Overview
Custom AI Agent is a full-stack application that enables users to chat with a local Llama 3.2 model via Ollama, eliminating the need for external API keys. The application features RAG (Retrieval-Augmented Generation) capabilities, allowing for context-aware responses by leveraging your own data. Built as a Turborepo monorepo, it combines a NestJS backend with a Next.js frontend, providing a seamless chat experience with local AI models.
Key Features
- Local LLM: Chat with Llama 3.2 via Ollama without requiring external API keys
- RAG Integration: Context-aware responses using your own data through retrieval-augmented generation
- PostgreSQL: Document storage and management for knowledge base
- Qdrant: Vector database for semantic search and similarity matching
- Auto-sync: Hourly cron job automatically syncs documents to vector database
- Docker Ready: One command to run everything with Docker Compose
- Multiple Model Support: Easy configuration to use different Ollama models (llama3.2:1b, llama3.2:3b, mistral, codellama, phi3)

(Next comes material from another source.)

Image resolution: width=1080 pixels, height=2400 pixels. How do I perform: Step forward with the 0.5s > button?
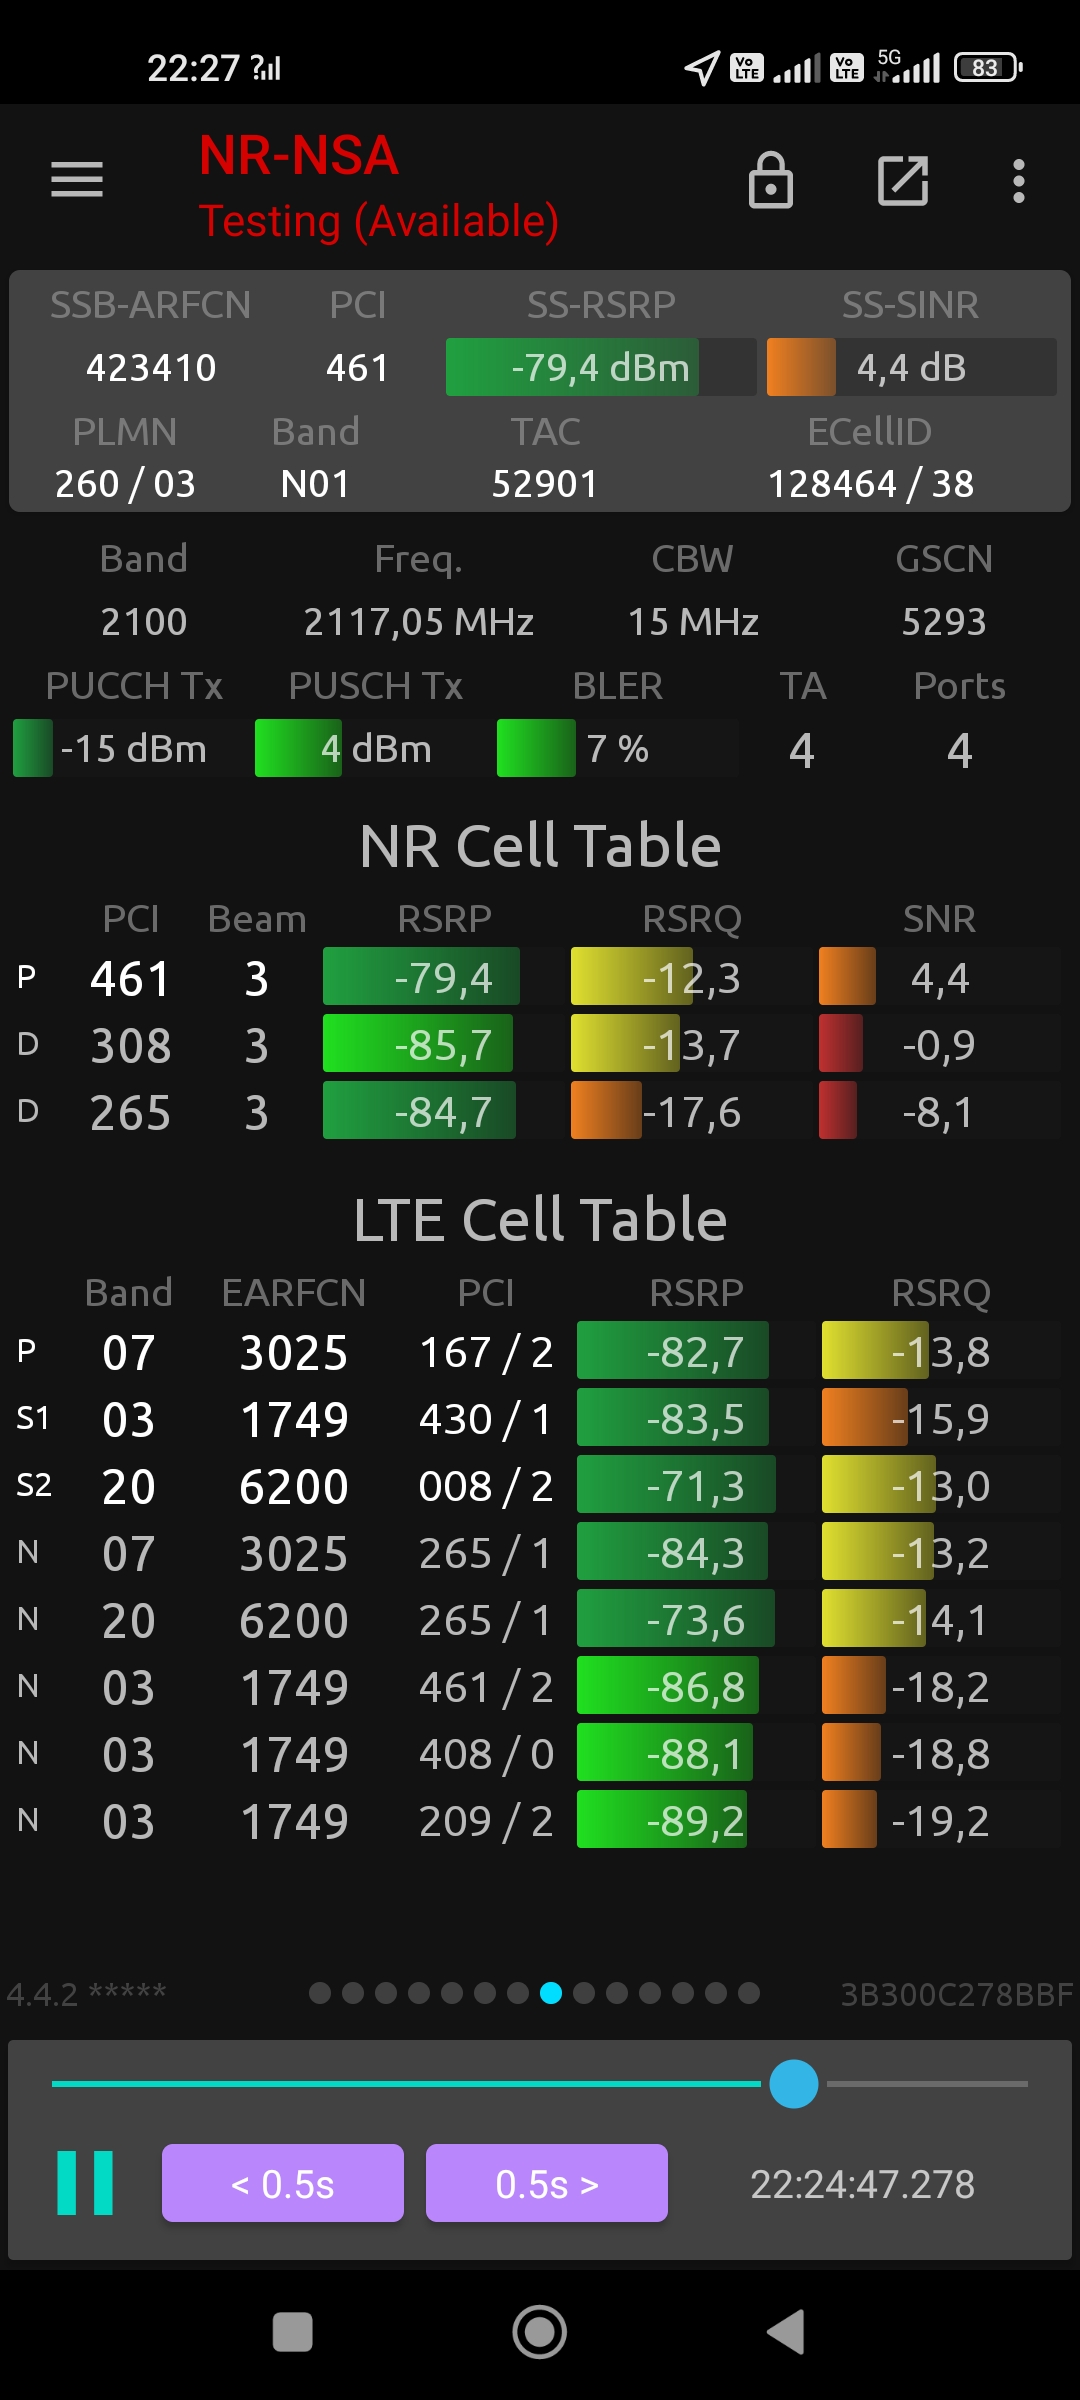(547, 2183)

- Embedding Support: Uses nomic-embed-text for generating document embeddings
- Incremental Sync: Support for both full and incremental document synchronization
Architecture
The application follows a microservices-inspired architecture within a monorepo:
- Next.js Frontend (port 3000): Modern React-based UI for chat interface
- NestJS Backend (port 3001): RESTful API handling chat requests and RAG operations
- Ollama (port 11434): Local LLM runtime for model inference and embeddings
- PostgreSQL (port 5432): Relational database for document storage
- Qdrant (port 6333): Vector database for semantic search
RAG Flow
- Ingestion: Documents in PostgreSQL → Chunked → Embedded → Stored in Qdrant
- Query: User question → Embedded → Qdrant similarity search → Top-k relevant chunks
- Generation: Relevant context + question → Ollama LLM → Response
Technologies Used
- NestJS - Progressive Node.js framework for building scalable backend APIs
- Next.js - React framework for building the frontend application
- TypeScript - Type-safe JavaScript for better development experience
- Turborepo - High-performance build system for JavaScript and TypeScript codebases
- Ollama - Local LLM runtime for running models without external APIs
- PostgreSQL - Relational database for document storage
- Qdrant - Vector database for semantic search and similarity matching
- Docker & Docker Compose - Containerization for easy deployment and development
- pnpm - Fast, disk space efficient package manager
Getting Started
The easiest way to run the application is with Docker:
# For systems with NVIDIA GPU
docker compose up --build
# For CPU-only systems
docker compose -f docker-compose.cpu.yml up --buildThe application will automatically:
- Start PostgreSQL database
- Start Qdrant vector database
- Start Ollama
- Pull the required LLM and embedding models
- Seed sample documents
- Start both backend and frontend
After startup, trigger a sync to index documents for RAG:
curl -X POST http://localhost:3001/rag/syncAPI Endpoints
- POST /chat - Send a message and receive a RAG-augmented response
- GET /chat/health - Check Ollama and model health status
- POST /rag/sync - Trigger full sync of documents to vector DB
- POST /rag/sync/incremental - Trigger incremental sync
- GET /rag/sync/status - Get sync status and statistics
- POST /rag/search - Test RAG search (debug endpoint)
Benefits
- Privacy: All data and models run locally, no external API calls
- Cost-Effective: No per-request pricing, use your own hardware
- Customizable: Easy to add your own documents and knowledge base
- Fast Development: Docker setup gets you running in minutes
- Scalable: Built with production-ready technologies and patterns
- Flexible: Support for multiple models and easy configuration
Use Cases
This project is ideal for:
- Building custom AI assistants with your own knowledge base
- Creating context-aware chatbots for specific domains
- Learning RAG implementation and vector database integration
- Developing local AI applications without external dependencies
- Building internal knowledge bases with AI-powered search
The application demonstrates modern AI application architecture, combining traditional databases with vector search to create intelligent, context-aware chat experiences.